Hey there, time traveller!
This article was published 23/10/2013 (1338 days ago), so information in it may no longer be current.
Until this past spring, Grammy-winning country superstar Brad Paisley had an unblemished track record. Over the course of nine studio albums, he’s had 32 Top 10 hits and 18 No. 1 singles — 10 of those consecutively. He’s likeable. He’s a risk-taker. He has a sense of humour. He appeals to a Top-40 crowd, but he doesn’t alienate the country purists. He’s regarded as one of contemporary country’s most gifted guitar slingers.
And then he went and released Accidental Racist. The country-rap power ballad nobody asked for featuring LL Cool J and some very contentious lyrics concerning the Confederate flag drew criticism, outrage and was promptly crowned Worst Song Of The Year.
It’s definitely the worst song on Wheelhouse, Paisley’s otherwise-stellar ninth album, which he’s currently touring in support of. Thankfully, it was mercifully absent from Wednesday night’s high-energy set at the MTS Centre.
Wisely, Brad played to his strengths — namely absolutely shredding on the Telecaster.
Strutting out 10 minutes late in his now-trademark white cowboy hat, Paisley made up for lost time and kicked things into high gear right away with the one-two punch of Southern Comfort Zone and the raw ’n’ ragged stomp of Mud On The Tires. And from there, the hits just kept coming, including the tongue-in-cheek Outstanding In Our Field and American Saturday Night.
With the hits came the cheeseball moments. During This Is Country Music, his saccharine ode to the golden-era greats, he handed one of his guitars to a girl in the front row. Celebrity — which shoehorns in too many pop culture references, including (but not limited to) those screaming goats that were all over YouTube a while back — felt almost silly.

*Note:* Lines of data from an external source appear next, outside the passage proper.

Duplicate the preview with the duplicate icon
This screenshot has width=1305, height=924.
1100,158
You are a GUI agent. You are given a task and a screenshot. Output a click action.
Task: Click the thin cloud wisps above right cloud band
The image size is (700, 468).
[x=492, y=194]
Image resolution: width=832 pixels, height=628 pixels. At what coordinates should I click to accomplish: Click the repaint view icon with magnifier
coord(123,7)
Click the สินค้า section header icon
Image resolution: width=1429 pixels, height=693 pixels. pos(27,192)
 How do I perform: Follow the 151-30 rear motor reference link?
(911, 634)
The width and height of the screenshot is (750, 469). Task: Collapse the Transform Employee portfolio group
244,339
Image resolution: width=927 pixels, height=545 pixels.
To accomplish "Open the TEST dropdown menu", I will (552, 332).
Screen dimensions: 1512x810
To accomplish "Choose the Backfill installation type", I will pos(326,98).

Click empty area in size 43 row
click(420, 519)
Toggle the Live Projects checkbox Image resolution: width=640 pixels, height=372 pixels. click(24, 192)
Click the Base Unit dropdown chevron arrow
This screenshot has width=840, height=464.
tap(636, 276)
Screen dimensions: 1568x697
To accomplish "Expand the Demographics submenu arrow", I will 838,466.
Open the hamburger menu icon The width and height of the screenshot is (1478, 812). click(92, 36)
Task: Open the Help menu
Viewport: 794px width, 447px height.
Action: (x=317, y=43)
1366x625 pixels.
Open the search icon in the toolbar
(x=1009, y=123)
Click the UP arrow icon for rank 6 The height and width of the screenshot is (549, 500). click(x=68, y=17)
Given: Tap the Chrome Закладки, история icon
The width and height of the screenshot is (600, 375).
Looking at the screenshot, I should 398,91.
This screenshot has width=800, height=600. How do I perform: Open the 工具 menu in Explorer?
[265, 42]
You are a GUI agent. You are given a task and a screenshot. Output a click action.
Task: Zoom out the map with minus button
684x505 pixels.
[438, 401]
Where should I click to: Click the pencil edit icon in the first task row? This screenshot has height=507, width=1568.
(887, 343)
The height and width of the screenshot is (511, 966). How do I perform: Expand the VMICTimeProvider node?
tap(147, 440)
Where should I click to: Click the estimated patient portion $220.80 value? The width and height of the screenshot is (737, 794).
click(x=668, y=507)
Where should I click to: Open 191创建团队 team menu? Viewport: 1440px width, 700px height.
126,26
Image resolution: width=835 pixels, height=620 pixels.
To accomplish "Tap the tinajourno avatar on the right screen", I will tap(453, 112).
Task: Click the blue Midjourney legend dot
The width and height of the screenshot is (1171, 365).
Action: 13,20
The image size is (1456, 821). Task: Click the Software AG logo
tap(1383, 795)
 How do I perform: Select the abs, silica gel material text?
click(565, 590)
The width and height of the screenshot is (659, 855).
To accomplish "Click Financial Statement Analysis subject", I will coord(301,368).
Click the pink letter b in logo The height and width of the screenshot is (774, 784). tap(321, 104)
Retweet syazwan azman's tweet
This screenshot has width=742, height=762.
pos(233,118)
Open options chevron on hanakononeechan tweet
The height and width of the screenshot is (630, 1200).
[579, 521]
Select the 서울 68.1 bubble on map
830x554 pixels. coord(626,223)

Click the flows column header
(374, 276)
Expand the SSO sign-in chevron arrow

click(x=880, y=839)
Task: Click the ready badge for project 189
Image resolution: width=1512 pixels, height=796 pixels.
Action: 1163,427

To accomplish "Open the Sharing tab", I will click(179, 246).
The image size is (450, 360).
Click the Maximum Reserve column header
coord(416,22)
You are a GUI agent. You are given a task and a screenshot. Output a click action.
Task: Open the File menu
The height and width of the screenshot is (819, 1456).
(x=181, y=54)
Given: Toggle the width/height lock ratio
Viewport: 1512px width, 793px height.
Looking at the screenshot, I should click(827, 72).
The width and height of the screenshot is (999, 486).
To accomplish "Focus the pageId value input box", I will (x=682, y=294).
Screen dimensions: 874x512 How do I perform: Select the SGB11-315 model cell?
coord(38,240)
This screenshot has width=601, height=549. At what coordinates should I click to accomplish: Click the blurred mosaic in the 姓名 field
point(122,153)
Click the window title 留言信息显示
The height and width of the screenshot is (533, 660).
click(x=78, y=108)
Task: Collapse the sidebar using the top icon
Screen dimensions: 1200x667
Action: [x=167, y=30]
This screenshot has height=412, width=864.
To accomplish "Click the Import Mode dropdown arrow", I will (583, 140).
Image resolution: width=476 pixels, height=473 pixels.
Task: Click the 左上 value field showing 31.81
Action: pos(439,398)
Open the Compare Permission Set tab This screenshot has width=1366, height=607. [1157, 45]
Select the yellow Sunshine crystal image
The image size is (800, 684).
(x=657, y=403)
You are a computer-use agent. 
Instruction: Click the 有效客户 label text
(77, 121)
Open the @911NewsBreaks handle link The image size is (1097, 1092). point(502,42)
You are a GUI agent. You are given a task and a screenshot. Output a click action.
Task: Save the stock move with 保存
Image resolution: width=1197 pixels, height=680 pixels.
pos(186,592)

A soaring rendition of the starry-eyed ballad She’s Everything put things back on track. Conjuring the giddy feeling of the last slow number at a high school dance, resplendent in refracted disco ball light, it was an over-the-top arena rock moment, to be sure, but it was sincere.
A blistering cover of Van Halen's Hot For Teacher brought the energy back up and served as a showpiece for Paisley’s guitar heroics, as did a mostly acoustic Old Alabama.
For several songs in the second half of the main set, Paisley and his band relocated to the centre of the room, in front of the sound board. While the move lent the proceedings some folksy intimacy, for anyone sitting in the 300 level, the sound was incredibly muddy.
Happily, he returned to the stage for the sing-a-long anthem Beat This Summer, which helped mitigate some of the sound issues. He broke out the blue paisley six-string for that one.
Carrie Underwood appeared via hologram to duet with Paisley on the ballad Remind Me, which also featured some of the night’s brawniest guitar solos. From romance to raunch, Paisley followed that up with Ticks, the song responsible for the world’s grossest pick-up line: "I’d like to check you for ticks."
After a brief encore break, the almost two-hour set ended with a jammed-out rendition of (relative) oldie but a goodie: Paisley’s 2005 Grammy-nominated single Alcohol, sung from booze’s point of view. It’s more clever than it sounds.
With his easy, languid drawl, Chris Young was best when he stuck to those great big ballads of his (Who I Am With You, Tomorrow). A series of left turns — a breezy bubblegum country-pop single (You) right into a (not bad) cover of ZZ Top’s Sharp Dressed Man — were jarring, resulting in an uneven set. Disappointingly, Young closed with Save Water, Drink Beer which sounded like a giant red solo cup of sludge.
Opener Lee Brice had his share of fans in the stands. The beefy, baby-faced South Carolinian delivered a set that wasn’t unlike his worn-in black T-shirt: solid and familiar. He didn’t skimp on the amped-up, arena-sized versions of his career-making singles, including A Woman Like You, Hard To Love and the charming cheesefest Love Like Crazy. And, of course, when he slipped on a Jets jersey, the crowd went wild.